■ Exercise prompt ■
Repeat all entries exactly.
** Opening Exercise materials block **
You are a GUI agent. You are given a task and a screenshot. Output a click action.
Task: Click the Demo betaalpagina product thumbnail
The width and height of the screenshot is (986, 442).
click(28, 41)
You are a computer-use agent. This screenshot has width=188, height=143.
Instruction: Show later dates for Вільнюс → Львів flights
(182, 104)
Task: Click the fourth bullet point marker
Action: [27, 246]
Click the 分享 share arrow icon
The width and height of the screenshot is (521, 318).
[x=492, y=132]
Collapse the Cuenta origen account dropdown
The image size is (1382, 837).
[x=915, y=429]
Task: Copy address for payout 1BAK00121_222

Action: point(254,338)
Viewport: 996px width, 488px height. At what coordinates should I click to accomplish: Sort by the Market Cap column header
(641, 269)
** Closing Exercise materials block **
■ Written reply ■
You are a GUI agent. You are given a task and a screenshot. Output a click action.
Task: Click the Demo betaalpagina product thumbnail
The width and height of the screenshot is (986, 442).
click(28, 41)
You are a computer-use agent. This screenshot has width=188, height=143.
Instruction: Show later dates for Вільнюс → Львів flights
(182, 104)
Task: Click the fourth bullet point marker
Action: [27, 246]
Click the 分享 share arrow icon
The width and height of the screenshot is (521, 318).
[x=492, y=132]
Collapse the Cuenta origen account dropdown
The image size is (1382, 837).
[x=915, y=429]
Task: Copy address for payout 1BAK00121_222

Action: point(254,338)
Viewport: 996px width, 488px height. At what coordinates should I click to accomplish: Sort by the Market Cap column header
(641, 269)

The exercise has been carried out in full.